李祝不受李善长的待见,李夫人这个做儿媳妇的在家里当然也要跟着受气,特别是李善长害得李节发疯,更让她对李善长早就十分不满,再加上昨天的事,李夫人在背后骂几句也是人之常情,当然这也就是在儿子面前,如果李祝在这里,她肯定不会这么说。
看到李夫人发火,李节也笑着劝了几句,他早就把家里的情况摸透了,父亲李祝是个传统的读书人,有些迂腐和固执,大部分精力都放在外面的职务上,而家里则由李夫人做主,有些事情李夫人的话比李祝还要管用。
事情果然如李节所料,到了下午时,李祝十分沮丧的从外面回来,只不过李节见到他时,却是脸色一变,因为他看到李祝的左脸红肿,有一个十分明显的巴掌印。
“父亲你的脸”李节强忍着怒火问道。
“没事,我又惹你祖父生气了!”李祝苦笑着回答道。
“你见到他了?”李节再次追问道,虽说这个时代老子打儿子天经地义,但他依然十分恼火,心中对李善长的最后那一点尊敬也彻底消失了。
“本来是见不到的,不过我先找到你五叔,让他帮我求情,最后好不容易见到父亲,结果没说几句,就”李祝说到最后也露出一脸的无奈,虽然他早就知道说服父亲的希望不大,但他还是想试一试,至少日后问心无愧。
就在李祝的话音刚落,就见李夫人慌慌张张的快步走来,看到李祝脸上的伤痕时,也不禁眼圈一红道:“都说了不让你去,你偏不听,吃苦头了吧!”
虽然嘴上埋怨着,但李夫人还是快步上前查看李祝的伤势,随后让人拿来药箱,亲自给李祝涂上消肿的药,虽然是老夫老妻了,但是在儿子面前,李祝还有些不太自然,几次想要躲开,都被李夫人给拉了回来。

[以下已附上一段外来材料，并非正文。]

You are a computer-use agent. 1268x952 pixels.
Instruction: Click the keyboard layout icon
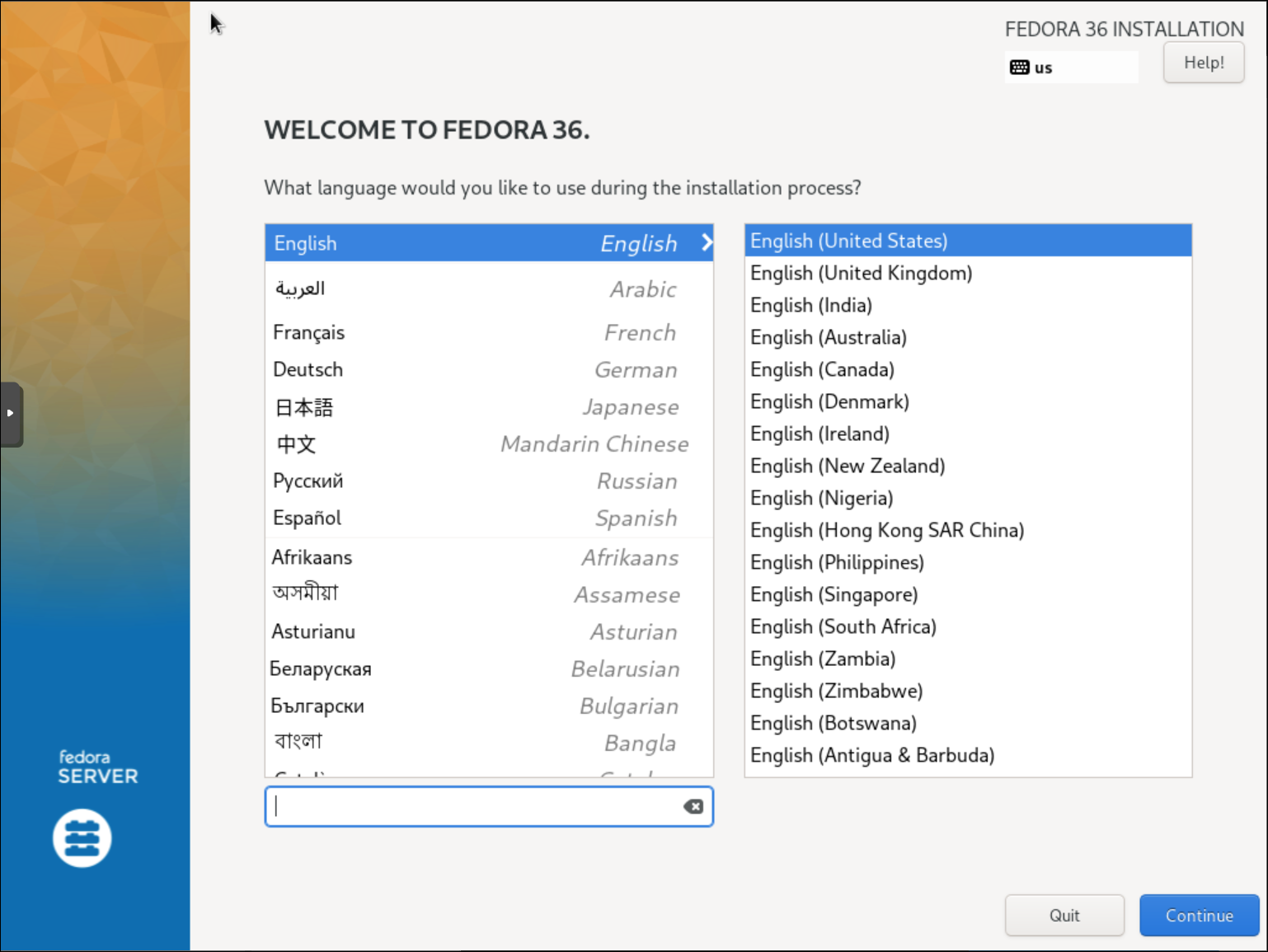click(1019, 68)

李节看的好笑,正准备告辞离开,免得老爹害羞,不过还没等他开口,就听前院一阵喧嚣,似乎有人在吵闹,紧接着就就见一个下人飞奔而来禀报道:“老爷不好了,二老爷带人闯进府里来了!”
“他来干什么?”李祝闻言也一下子站了起来,所谓二老爷,当然就是他那位不对付的二哥李礼了,对方一向瞧不起他,所以两人几乎没有任何来往。

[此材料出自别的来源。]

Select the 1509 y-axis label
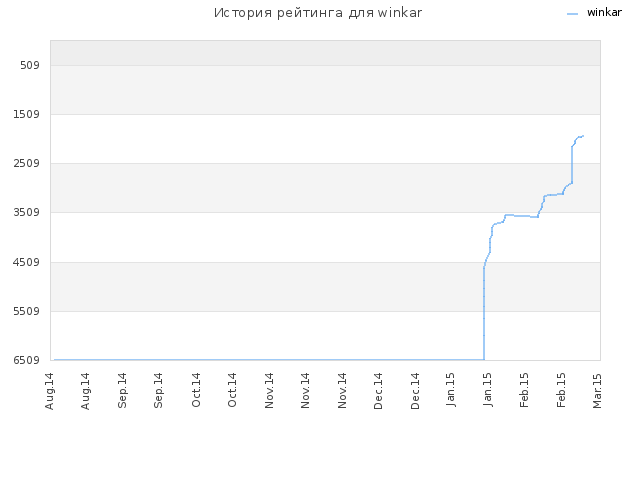The height and width of the screenshot is (480, 640). point(27,114)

“走去看看吧!”李节这时也站了起来,李礼肯定不会无缘无故的登门,而且还带人闯进来,肯定是来者不善。
李祝点了点头,刚站起身来,却没想到李礼就已经带着人气势汹汹的从外面闯了进来,这让李祝也脸色一沉道:“二哥你这是做什么?”
“谁是你二哥?你已经不是我李家的人了,就不要往自己脸上贴金了!”李礼却是冷哼一声斥道,丝毫不给李祝面子。

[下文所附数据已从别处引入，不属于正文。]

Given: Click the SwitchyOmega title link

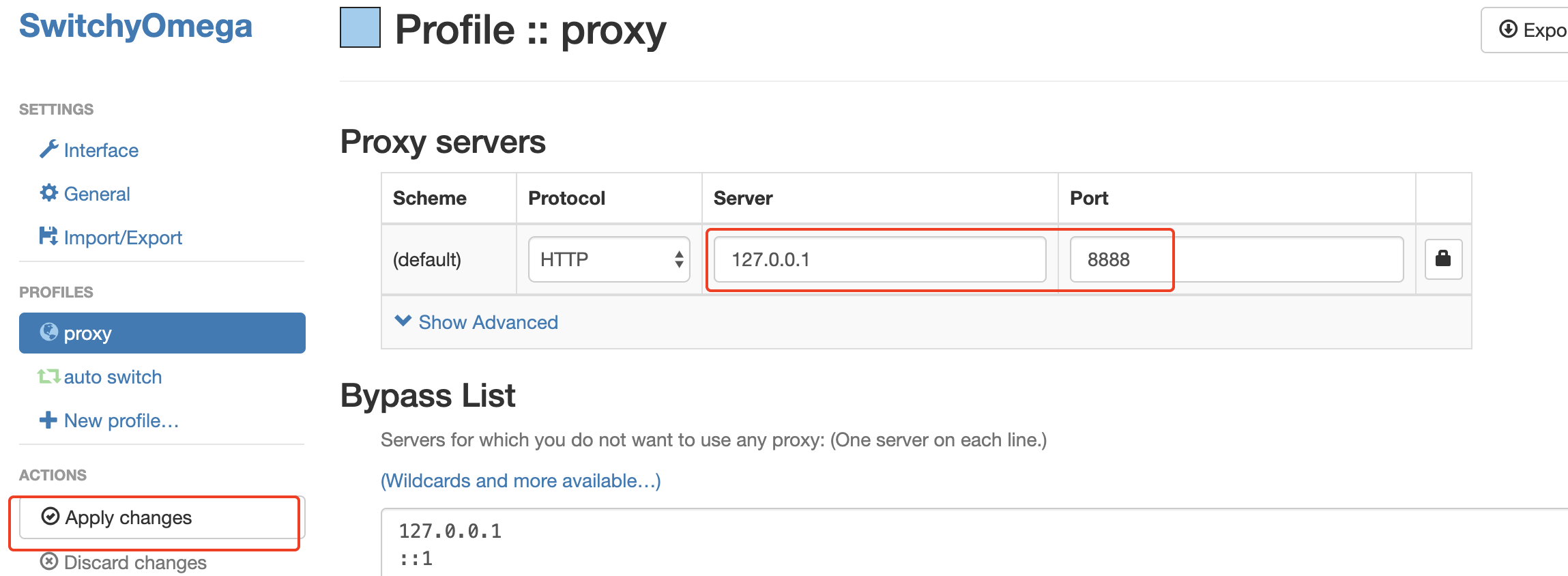Looking at the screenshot, I should pyautogui.click(x=136, y=26).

“你”李祝闻言也气的脸色涨红,但却又没办法反驳,毕竟寿宴那天,李善长当着那么多人的面说没有他这个儿子,又将他们赶出府门,的确算是断绝了关系。
“你来做什么?”李节上前一步质问道,李祝这样的老实人与李礼打交道肯定要吃亏。
“哼,当然是来收回我们李家的家产,这座宅子,另外还有城中的铺面、城外的田地,全都是我们李家的,你们既然不是李家人了,这些家产当然要收回来!”李礼看着李节十分不屑的道。
“欺人太甚!”李祝听到李礼竟然是为了自己的家产而来,当即也气的大吼一声,田产铺面也就罢了,可若是没了这座宅子,他们一家岂不是要流落街头?